• Asian shares broadly lower after Wall St sell-off


    HONG KONG: Asian markets mostly fell on Friday as traders followed heavy losses on Wall Street, while the dollar bounced back against the yen after tumbling in New York.

    Tokyo sank 0.88 percent, or 144.28 points, to 16,229.86, while Sydney dropped 1.28 percent, or 68.8 points, to close at 5,313.4, leaving it in negative territory for the year to date. Seoul fell 0.12 percent, or 2.47 points, to 2,031.64 and Hong Kong eased 0.38 percent, or 89.72 points, to 23,678.41.

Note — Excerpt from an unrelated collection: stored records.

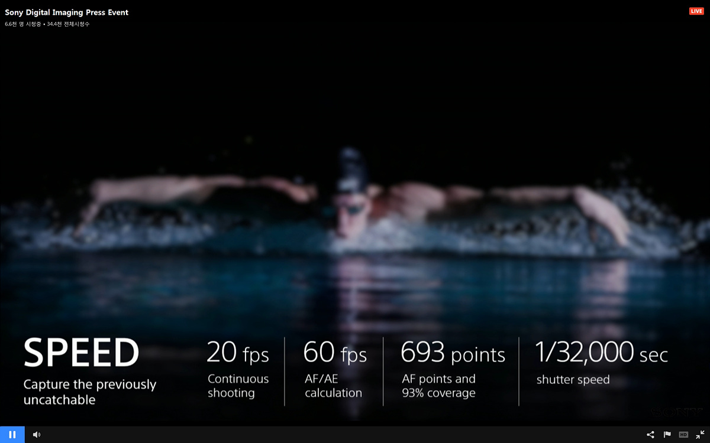Viewport: 710px width, 443px height.
Task: Click the 'Continuous shooting' label text
Action: (238, 386)
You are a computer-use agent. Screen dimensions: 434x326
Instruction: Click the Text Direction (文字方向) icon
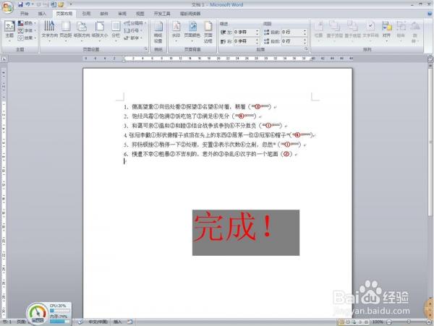[49, 29]
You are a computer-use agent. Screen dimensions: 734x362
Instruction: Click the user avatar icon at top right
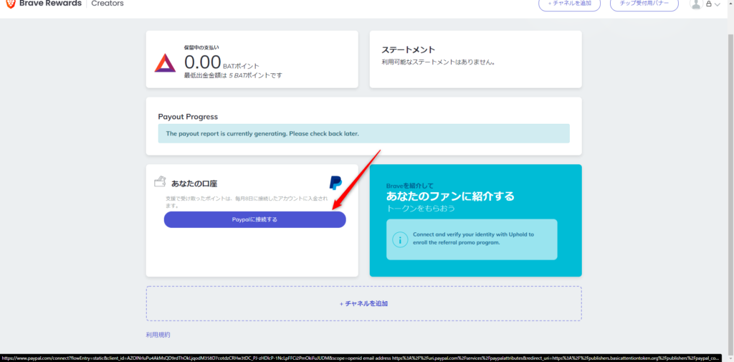(695, 4)
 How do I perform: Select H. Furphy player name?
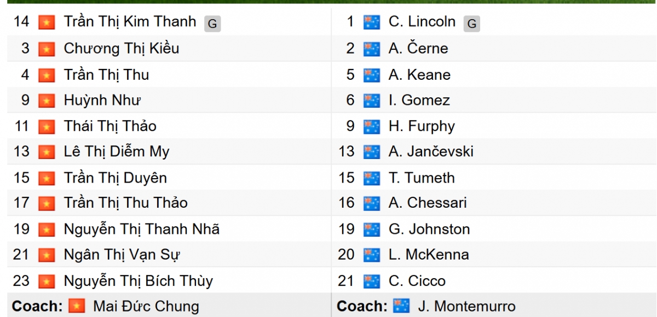pos(422,126)
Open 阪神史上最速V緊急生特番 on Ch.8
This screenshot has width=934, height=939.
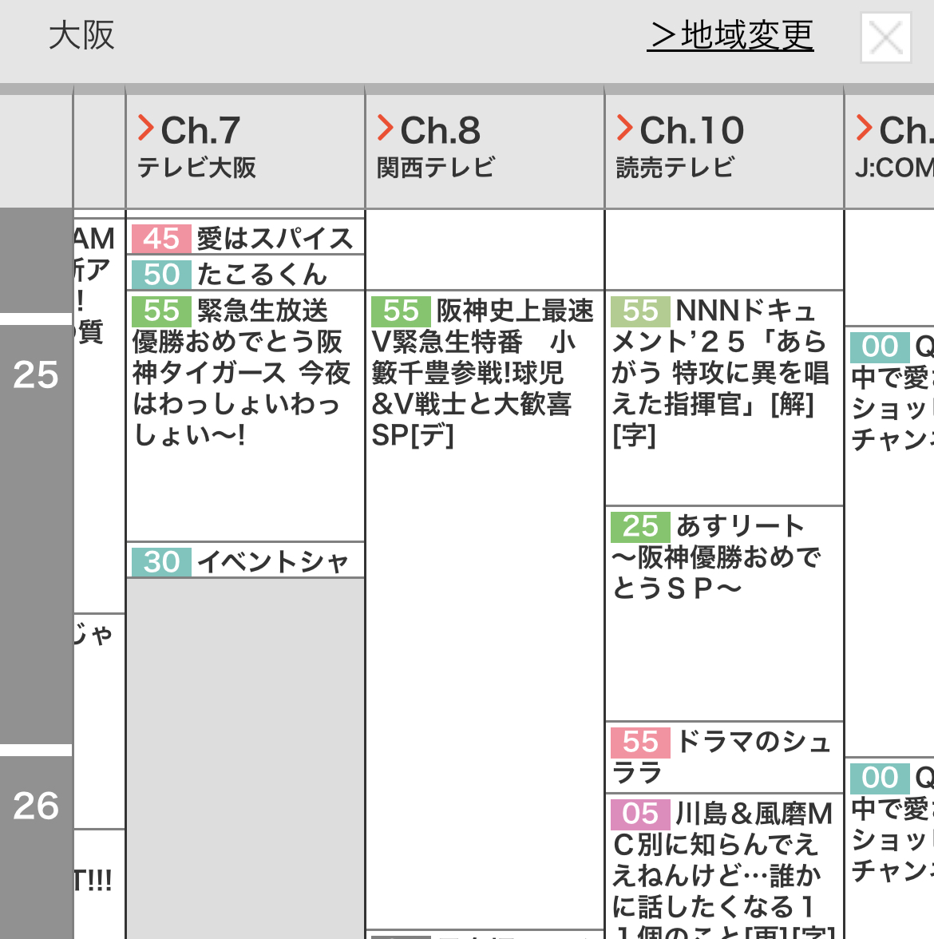483,374
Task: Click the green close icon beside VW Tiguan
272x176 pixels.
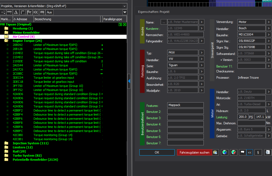Action: 125,25
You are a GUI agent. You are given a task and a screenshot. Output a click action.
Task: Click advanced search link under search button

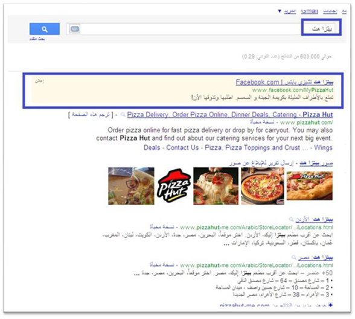(37, 39)
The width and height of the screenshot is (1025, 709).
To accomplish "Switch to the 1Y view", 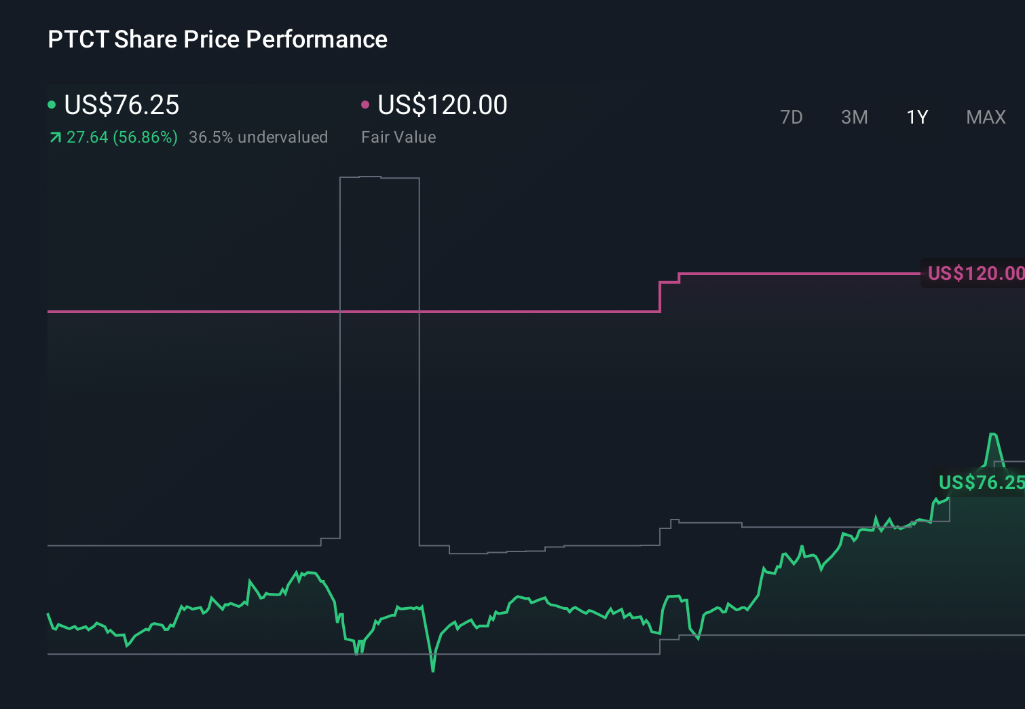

    However, Shanghai reversed morning losses to end 0.11 percent higher, adding 2.62 points, to 2,347.72

    Analysts said the losses could be partially blamed on profit-taking at the end of the quarter after a recent uptrend, while investors contemplate a weak outlook for China and Japan and the likelihood of higher US interest rates from next year.

    US stocks turned negative on Thursday, led by a sell-off in Apple, which has been hit by complaints about its new operating system and latest iPhone models.

    The Dow tumbled 1.54 percent and the S&P 500 lost 1.62 percent. The Nasdaq sank 1.94 percent.

    Adding to downward pressure in New York was news that US durable goods orders plunged 18.2 percent in August while the Labor Department said new claims for unemployment insurance rose last week.

    Japan said Friday that inflation came in at 3.1 percent in August.

    Excluding the impact of a sales tax hike in April, the rise in core consumer prices was 1.1 percent, well short of the Bank of Japan’s ambitious 2.0 percent target for next year.

    Many economists say the central bank may have to further ease monetary policy to offset the long-term impact of a sales tax hike on consumption.

    The sharp fall in equities filtered through to the foreign exchange market, where the dollar slipped in US trade Thursday to 108.73 yen from 109.30 yen earlier in Tokyo. But in afternoon exchanges Friday the greenback edged back to 109.00 yen.

    The euro was also struggling following a series of results suggesting the eurozone economy’s tepid recovery was faltering.

    The euro—which hit a two-year low below $1.27 intraday Thursday—bought $1.2745 and 138.95 yen against $1.2750 and 138.62 yen in New York.

    On oil markets US benchmark West Texas Intermediate for November delivery down 13 cents to $92.40 while Brent crude for November eased 28 cents to $96.72 in afternoon trade.